Personal information
- Full name: Kamar Kayode Oshioke
- Date of birth: May 30, 1988 (age 37)
- Place of birth: Ibadan, Nigeria
- Height: 1.91 m (6 ft 3 in)
- Position: Striker

Senior career*
- Years: Team / Apps / (Gls)
- 2009–2011: Shooting Stars
- 2012–2013: Ballenas Galeana
- 2015: Sonora / 10 / (3)
- 2016–2017: Deportivo Carchá / 5 / (0)

= Kamar Oshioke =

Nigerian association football player

Kamar Kayode Oshioke (born May 30, 1988 in Ibadan, Nigeria) is a Nigerian footballer.

==Career==
Oshioke starter his career with Nigerian team Shooting Stars SC after having played Baseball professionally.

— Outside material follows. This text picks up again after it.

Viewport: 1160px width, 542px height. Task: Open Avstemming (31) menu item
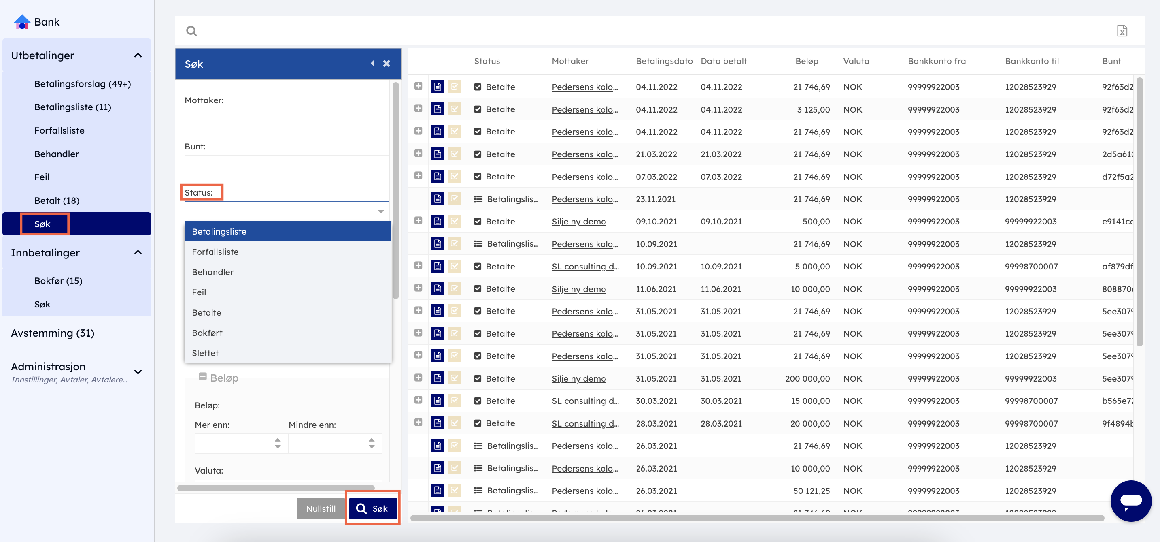pos(53,333)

He then was given the opportunity to train with Spanish team, Real Oviedo.

===Mexico===
On 2011 Oshioke trained in the pre-season with Mexican team, Leones Negros UdeG, but he did not stayed because of his Spanish.
That same year, Ballenas Galeana, a third division team, registered the Nigerian for the season.

In 2015 Cimarrones de Sonora was registered the player for the Ascenso MX 2015–16 season. He made his official debut on July 25, 2015 in the first game of the season, the game ended up 1-0 to Alebrijes de Oaxaca in the Estadio Benito Juárez.
Oshioke scored his first two goals with Cimarrones in an away 0-4 game against Cafetaleros de Tapachula.